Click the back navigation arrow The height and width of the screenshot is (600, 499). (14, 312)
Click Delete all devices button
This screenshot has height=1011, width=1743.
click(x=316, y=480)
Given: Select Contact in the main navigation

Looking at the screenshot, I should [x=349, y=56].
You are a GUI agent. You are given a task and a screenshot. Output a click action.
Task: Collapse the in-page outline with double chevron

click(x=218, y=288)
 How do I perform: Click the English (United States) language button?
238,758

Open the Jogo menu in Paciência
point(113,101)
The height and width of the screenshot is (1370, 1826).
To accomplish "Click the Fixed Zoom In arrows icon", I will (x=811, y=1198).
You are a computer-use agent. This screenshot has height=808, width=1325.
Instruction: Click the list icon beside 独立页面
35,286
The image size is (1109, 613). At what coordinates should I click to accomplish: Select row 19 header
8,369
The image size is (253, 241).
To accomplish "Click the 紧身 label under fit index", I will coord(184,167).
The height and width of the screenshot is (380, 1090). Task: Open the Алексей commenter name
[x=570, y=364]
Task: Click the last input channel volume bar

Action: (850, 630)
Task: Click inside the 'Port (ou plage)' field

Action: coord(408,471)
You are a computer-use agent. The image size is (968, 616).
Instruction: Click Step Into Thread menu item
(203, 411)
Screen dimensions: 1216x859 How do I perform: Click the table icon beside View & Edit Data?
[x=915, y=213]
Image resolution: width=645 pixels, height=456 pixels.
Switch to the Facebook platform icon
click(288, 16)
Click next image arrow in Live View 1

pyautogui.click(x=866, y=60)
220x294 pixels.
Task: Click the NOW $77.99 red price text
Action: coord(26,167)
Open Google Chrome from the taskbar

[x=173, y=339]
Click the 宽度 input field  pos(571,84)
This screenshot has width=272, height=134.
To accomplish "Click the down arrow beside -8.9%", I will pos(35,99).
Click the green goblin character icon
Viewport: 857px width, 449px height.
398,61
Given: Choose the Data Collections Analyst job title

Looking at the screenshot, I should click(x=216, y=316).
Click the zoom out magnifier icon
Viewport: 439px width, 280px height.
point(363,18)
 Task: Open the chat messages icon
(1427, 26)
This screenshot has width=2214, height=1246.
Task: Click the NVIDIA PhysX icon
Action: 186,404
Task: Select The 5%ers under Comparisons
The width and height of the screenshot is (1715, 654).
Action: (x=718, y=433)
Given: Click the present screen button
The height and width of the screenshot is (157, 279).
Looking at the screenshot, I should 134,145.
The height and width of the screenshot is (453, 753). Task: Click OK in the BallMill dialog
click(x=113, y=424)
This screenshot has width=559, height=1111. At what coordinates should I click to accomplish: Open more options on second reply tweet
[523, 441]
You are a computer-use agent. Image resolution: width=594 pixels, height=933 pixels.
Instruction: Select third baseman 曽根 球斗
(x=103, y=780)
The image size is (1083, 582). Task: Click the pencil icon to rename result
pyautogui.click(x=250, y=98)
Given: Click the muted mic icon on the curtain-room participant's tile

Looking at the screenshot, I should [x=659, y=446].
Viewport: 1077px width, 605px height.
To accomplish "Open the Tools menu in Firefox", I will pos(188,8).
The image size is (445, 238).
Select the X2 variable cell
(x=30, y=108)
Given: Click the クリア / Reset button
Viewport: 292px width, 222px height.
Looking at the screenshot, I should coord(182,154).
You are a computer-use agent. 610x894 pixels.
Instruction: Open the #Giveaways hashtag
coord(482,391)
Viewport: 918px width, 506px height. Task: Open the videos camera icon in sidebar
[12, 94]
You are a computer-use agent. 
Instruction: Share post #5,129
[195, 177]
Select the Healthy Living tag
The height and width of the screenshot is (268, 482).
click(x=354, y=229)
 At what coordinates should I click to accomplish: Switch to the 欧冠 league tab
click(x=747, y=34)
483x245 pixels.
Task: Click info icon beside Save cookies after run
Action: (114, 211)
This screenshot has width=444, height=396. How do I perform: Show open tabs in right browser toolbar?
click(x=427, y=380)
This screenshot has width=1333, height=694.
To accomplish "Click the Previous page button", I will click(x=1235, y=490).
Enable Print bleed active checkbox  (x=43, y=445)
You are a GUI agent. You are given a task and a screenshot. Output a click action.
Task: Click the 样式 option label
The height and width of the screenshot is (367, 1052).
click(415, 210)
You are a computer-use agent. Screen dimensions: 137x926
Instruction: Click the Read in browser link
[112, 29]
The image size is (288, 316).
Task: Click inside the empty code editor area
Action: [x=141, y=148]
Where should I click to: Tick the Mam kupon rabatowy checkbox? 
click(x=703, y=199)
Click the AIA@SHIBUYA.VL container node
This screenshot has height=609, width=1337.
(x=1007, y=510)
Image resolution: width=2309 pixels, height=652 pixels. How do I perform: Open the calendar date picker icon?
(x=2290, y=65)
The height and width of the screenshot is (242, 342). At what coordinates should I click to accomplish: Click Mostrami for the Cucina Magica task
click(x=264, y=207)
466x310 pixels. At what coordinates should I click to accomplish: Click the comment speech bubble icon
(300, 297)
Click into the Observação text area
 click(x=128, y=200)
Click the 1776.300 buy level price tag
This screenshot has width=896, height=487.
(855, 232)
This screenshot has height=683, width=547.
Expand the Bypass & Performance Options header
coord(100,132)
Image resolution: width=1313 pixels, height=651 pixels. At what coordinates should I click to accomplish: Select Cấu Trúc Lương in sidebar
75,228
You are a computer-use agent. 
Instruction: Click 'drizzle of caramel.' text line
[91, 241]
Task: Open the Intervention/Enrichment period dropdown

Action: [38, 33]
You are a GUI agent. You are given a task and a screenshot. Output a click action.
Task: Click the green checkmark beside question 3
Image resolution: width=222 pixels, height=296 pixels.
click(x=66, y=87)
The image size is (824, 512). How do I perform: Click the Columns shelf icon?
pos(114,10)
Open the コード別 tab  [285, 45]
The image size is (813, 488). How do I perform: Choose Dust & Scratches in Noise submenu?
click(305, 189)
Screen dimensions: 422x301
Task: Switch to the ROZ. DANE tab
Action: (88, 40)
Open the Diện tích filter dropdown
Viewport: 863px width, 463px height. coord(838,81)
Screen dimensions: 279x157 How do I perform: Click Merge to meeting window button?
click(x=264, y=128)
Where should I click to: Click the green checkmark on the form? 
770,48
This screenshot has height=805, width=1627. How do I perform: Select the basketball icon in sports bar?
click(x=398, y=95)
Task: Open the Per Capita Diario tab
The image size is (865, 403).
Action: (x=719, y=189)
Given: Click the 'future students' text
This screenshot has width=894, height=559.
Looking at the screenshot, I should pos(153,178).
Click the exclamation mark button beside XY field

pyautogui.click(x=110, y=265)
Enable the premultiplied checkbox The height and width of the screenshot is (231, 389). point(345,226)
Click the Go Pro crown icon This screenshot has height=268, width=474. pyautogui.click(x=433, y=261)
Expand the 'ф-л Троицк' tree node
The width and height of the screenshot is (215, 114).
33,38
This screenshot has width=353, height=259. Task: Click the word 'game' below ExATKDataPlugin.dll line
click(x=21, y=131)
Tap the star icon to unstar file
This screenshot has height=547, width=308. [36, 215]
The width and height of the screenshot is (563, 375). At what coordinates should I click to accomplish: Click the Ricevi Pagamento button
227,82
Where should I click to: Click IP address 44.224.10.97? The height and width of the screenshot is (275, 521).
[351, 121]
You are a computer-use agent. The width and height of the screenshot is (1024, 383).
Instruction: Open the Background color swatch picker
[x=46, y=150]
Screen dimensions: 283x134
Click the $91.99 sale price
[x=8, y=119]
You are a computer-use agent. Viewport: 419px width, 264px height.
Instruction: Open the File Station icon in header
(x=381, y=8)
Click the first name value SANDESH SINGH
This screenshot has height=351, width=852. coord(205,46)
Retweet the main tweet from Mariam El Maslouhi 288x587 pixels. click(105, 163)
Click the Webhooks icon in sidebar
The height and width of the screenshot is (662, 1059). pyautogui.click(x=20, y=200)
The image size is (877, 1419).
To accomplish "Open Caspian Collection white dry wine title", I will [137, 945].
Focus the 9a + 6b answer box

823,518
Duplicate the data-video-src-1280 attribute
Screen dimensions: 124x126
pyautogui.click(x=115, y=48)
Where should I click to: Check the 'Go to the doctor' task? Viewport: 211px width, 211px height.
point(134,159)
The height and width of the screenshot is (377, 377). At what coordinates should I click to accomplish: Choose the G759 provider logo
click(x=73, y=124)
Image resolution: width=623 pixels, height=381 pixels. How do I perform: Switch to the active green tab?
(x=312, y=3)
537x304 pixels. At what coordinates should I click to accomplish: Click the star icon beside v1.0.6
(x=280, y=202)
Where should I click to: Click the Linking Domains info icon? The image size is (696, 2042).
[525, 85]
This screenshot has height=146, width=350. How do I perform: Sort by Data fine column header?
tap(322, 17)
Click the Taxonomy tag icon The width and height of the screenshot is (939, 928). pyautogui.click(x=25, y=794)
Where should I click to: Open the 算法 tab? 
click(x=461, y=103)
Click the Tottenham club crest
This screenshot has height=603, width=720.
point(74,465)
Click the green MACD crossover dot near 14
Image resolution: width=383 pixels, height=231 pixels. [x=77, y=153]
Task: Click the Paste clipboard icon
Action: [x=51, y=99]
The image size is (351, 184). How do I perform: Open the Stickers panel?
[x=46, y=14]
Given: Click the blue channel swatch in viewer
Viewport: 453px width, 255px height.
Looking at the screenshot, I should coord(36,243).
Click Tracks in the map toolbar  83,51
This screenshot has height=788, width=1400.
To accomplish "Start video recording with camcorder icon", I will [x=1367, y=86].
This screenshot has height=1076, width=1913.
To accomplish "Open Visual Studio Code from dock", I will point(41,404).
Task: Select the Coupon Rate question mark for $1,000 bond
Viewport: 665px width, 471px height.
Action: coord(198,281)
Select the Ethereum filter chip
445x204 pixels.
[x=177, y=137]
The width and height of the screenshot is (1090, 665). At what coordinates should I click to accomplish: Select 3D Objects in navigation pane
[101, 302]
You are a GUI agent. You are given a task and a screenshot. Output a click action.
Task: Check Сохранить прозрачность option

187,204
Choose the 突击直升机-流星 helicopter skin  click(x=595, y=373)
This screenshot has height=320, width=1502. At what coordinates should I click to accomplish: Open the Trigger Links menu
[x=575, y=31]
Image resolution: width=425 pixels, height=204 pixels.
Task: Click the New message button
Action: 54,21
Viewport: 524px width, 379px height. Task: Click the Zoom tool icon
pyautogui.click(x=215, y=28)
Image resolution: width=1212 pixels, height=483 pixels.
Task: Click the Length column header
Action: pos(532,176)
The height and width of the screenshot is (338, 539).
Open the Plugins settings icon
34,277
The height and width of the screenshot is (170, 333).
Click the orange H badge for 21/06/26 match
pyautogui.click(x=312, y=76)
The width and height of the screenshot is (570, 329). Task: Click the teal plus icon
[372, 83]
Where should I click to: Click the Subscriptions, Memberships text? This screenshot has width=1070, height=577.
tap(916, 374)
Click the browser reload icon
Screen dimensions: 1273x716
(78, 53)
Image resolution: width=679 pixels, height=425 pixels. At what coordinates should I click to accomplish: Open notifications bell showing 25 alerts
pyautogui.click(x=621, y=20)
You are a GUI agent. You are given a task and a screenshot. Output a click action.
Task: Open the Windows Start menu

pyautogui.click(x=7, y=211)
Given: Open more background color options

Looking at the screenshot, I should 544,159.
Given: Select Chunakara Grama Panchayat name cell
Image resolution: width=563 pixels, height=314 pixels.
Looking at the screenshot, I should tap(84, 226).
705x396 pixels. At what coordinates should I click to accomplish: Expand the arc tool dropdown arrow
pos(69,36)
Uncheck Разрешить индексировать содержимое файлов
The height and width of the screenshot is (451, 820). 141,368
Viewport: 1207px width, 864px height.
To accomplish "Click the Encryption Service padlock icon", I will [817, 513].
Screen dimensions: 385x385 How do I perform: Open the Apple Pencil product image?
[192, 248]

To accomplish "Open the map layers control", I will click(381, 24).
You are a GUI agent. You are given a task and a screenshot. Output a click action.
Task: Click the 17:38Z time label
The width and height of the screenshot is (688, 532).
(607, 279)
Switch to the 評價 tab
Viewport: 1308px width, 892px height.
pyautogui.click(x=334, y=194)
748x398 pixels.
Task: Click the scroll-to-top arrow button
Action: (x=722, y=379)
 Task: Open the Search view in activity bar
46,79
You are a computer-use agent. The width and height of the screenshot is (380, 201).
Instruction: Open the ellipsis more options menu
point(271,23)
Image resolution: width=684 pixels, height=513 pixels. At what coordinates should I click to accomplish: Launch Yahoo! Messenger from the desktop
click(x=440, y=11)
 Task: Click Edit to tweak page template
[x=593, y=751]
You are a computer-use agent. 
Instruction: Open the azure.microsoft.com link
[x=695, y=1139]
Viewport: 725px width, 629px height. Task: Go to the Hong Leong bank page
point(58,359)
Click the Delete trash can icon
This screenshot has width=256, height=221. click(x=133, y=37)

==*==

Please print the records starting at the first line and ending at the line that contains "Looking at the screenshot, I should [x=349, y=56].", both included, with every line reproduced exactly.

Click the back navigation arrow The height and width of the screenshot is (600, 499). (14, 312)
Click Delete all devices button
This screenshot has height=1011, width=1743.
click(x=316, y=480)
Given: Select Contact in the main navigation

Looking at the screenshot, I should [x=349, y=56].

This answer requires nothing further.